We have jurisdiction pursuant to 28 U.S.C. § 1291, and we exercise plenary review over the District Court’s decision to grant summary judgment. Natale v. Camden Cnty. Corr. Facility, 318 F.3d 575, 580 (3d Cir.2003). Summary judgment is proper where “the movant shows that there is no genuine dispute as to any material fact and the movant is entitled to judgment as a matter of law.” Fed. R.Civ.P. 56(a). “A factual dispute is material if it bears on an essential element of the plaintiffs claim, and is genuine if a reasonable jury could find in favor of the nonmoving party.” Natale, 318 F.3d at 580.
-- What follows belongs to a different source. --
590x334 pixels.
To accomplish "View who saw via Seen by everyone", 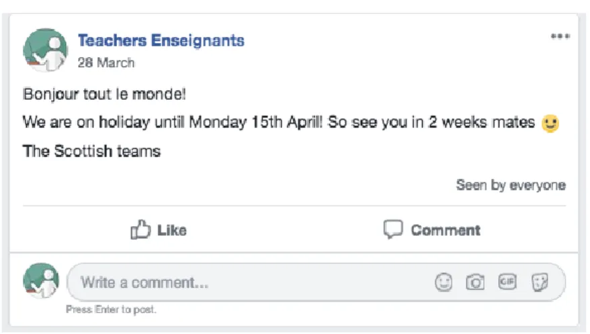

The District Court found Baez’s contentions that defendants denied him medical care and treatment and avoided diagnosing his condition “to be rebutted by the record,” noting the numerous instances in which Baez received medical attention and the many tests that were performed and medications that were prescribed in attempts to treat his complaints. (App. 60.) We agree. As the District Court aptly observed: “Although Plaintiff styles his claim as a ‘denial’ of medical treatment, it is clear from his submissions that he is actually challenging the adequacy, appropriateness, and effectiveness of the treatment he received. Despite his pleas to the contrary, this is a classic case whereby Plaintiff disagrees with the medical treatment rendered.” (App. 61-62.)

On appeal and at oral argument, Baez focused on the seventeen-month delay in scheduling a follow-up appointment with Dr. Seaman after the CT scan, arguing that one could infer, from the lack of a contemporaneously documented medical reason for not scheduling the appointment, and various other “facts,” that Dr. Jin acted with deliberate indifference to Baez’s serious medical needs when he failed to timely re-schedule this appointment. Deliberate indifference, however, is an exceedingly high standard. A prison official violates the Eighth Amendment only when a deprivation is “sufficiently serious,” that is, where the official’s act or omission “result[s] in the denial of the minimal civilized measure of life’s necessities.” Farmer v. Brennan, 511 U.S. 825, 884, 114 S.Ct. 1970, 128 L.Ed.2d 811 (1994) (internal quotation marks and citation omitted). In addition, because “only the unnecessary and wanton infliction of pain implicates the Eighth Amendment,” the official must have a “sufficiently culpable state of mind.” Id. at 834, 114 S.Ct. 1970 (quoting Wilson v. Setter, 501 U.S. 294, 297, 111 S.Ct. 2321, 115 L.Ed.2d 271 (1991) (internal quotation marks omitted)). As we have held, deliberate indifference “requires obduracy and wantonness, which has been likened to conduct that includes recklessness or a conscious disregard of a serious risk.” Rouse v. Plantier, 182 F.3d 192, 197 (3d Cir.1999) (internal quotation marks and citation omitted). Here, even drawing all inferences in favor of Baez, as we must, we cannot conclude that there is a genuine issue of material fact for trial as to whether Dr. Jin acted with deliberate indifference. Moreover, we note that although our record on appeal, which spans over 3000 pages, contains hundreds of grievances and complaints filed by Baez, the record does not indicate that Baez ever made any request to be sent back to Dr. Seaman after the CT scan.

We have carefully reviewed Baez’s other claims, including his claims against the other medical defendants, his retaliation claim, and his claim against PHS, and we are in agreement with the District Court that no genuine issue of material fact exists to preclude summary judgment in favor of defendants on any of Baez’s claims.

III.

For the foregoing reasons, we will affirm the judgment of the District Court. 
      
      . Two defendants, Louis Folino and Sharon Burks, were dismissed from the case on November 8, 2011 when the District Court granted their motion for judgment on the pleadings. Baez failed to appeal this order; therefore, we need not address it.